Muerte en el Tercer Reich by Jean-Christophe Grangé

Muerte en el Tercer Reich by Jean-Christophe Grangé

autor:Jean-Christophe Grangé [Grangé, Jean-Christophe]
La lengua: spa
Format: epub
Tags: Novela, Intriga
editor: ePubLibre
publicado: 2021-03-26T00:00:00+00:00


78

Beewen llamó a su chófer y partió a toda prisa hacia el hospital de la Caridad, adonde habían trasladado a Hölm. Unas pocas palabras en un corredor muy blanco fueron suficientes para tranquilizarlo. Habían operado a Dynamo y aún estaba inconsciente. Pero el médico parecía optimista. El viejo barril saldría de esta.

Beewen les dio vueltas a algunas ideas en su cabeza como un croupier que ha hecho rodar su ruleta y tiene que enfrentarse a los hechos: ni rojo ni negro, ni par ni impar, su tarde terminaba sin resultados. Lo único que podía hacer era volver a la oficina, encerrarse y completar kilómetros de papeleo en un intento de explicar cómo el caos de aquella mañana había sido un éxito.

Muy poco para él.

De ninguna manera quería ponerse a echar raíces frente a su máquina como un burócrata con el rostro muerto, como lo eran todos. Le confiaría esta tarea a Alfred, pero solo cuando tuviera las ideas suficientemente claras como para explicárselo todo.

Regresó a su Mercedes, echó del coche a su conductor —⁠ahora ya estaba seguro de que su esclavo era un topo de Perninken⁠— y se dirigió a la villa de los Von Hassel. Después de todo, Minna le parecía la mejor compañera para tomar un trago y afrontar las innumerables preguntas que aún surgían.

Llamó, golpeó, caminó alrededor de la mansión. Minna se había ido, probablemente a Brangbo. Partió hacia allá de buen humor. El crepúsculo bañaba su ruta como un lago de sangre caliente. Había dejado el Mercedes con la capota bajada. El viento, el calor… El solitario paisaje (en una carretera construida por la familia Von Hassel) le recordaba un extenso corte de tijera sobre un lienzo escarlata, cuando la trama de la tela da paso al metal. Él era la hoja de plata. El relámpago en el magma púrpura.

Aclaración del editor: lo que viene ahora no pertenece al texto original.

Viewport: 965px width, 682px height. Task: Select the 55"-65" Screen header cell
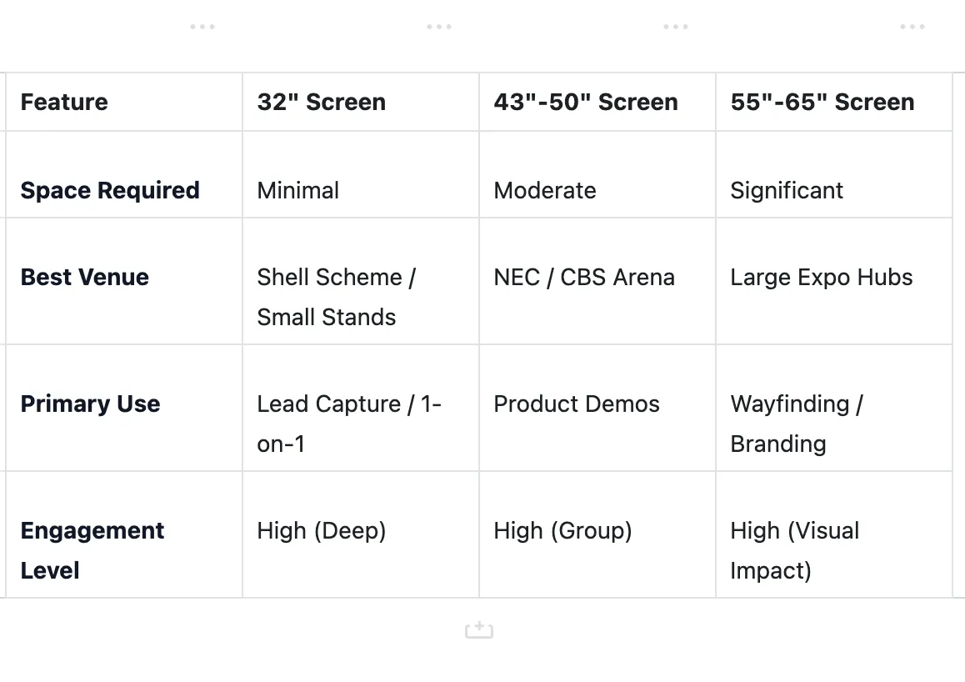[823, 103]
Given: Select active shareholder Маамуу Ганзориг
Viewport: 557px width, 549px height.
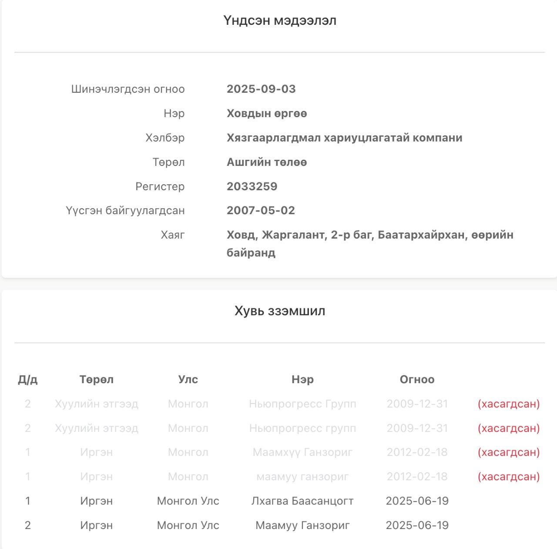Looking at the screenshot, I should point(302,525).
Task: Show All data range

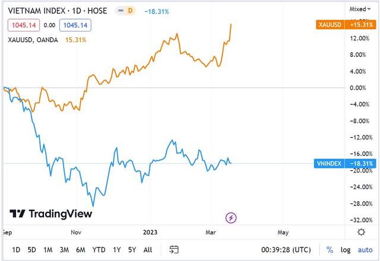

Una tarde de verano según la imaginaba Beewen, con sangre todavía en las manos, donde uno se detenía en un campo para cambiarse, quitarse el maldito uniforme y vestirse como un ser humano. Metió su equipo militar y su arma en el maletero, experimentando con ello un extraño alivio.

Inhaló profundamente el olor a tierra y abono que lo rodeaba y sintió —⁠era extraño⁠— un verdadero júbilo. No el de la memoria, no, sino el de la liberación, el del mero aire fresco. Era bueno sentirse pequeño, un eslabón en una cadena donde no era más que un engranaje en un sistema siniestro que se comprendía demasiado bien. Se fue en medio de un torbellino de polvo. Había comprado una botella de coñac, una vergonzosa concesión al vicio de Minna, pero que carecía del menor motivo oculto. Por principio, porque en aquel pequeño juego la joven le ganaría fácilmente, y él sería el primero en rodar bajo la mesa. Además, si alguna vez ocurriera algo entre él y ella, no sería en ese horrible manicomio o cerca de la celda de su padre.

Al llegar a las afueras de Brangbo otro olor familiar se apoderó de él, el de lo quemado.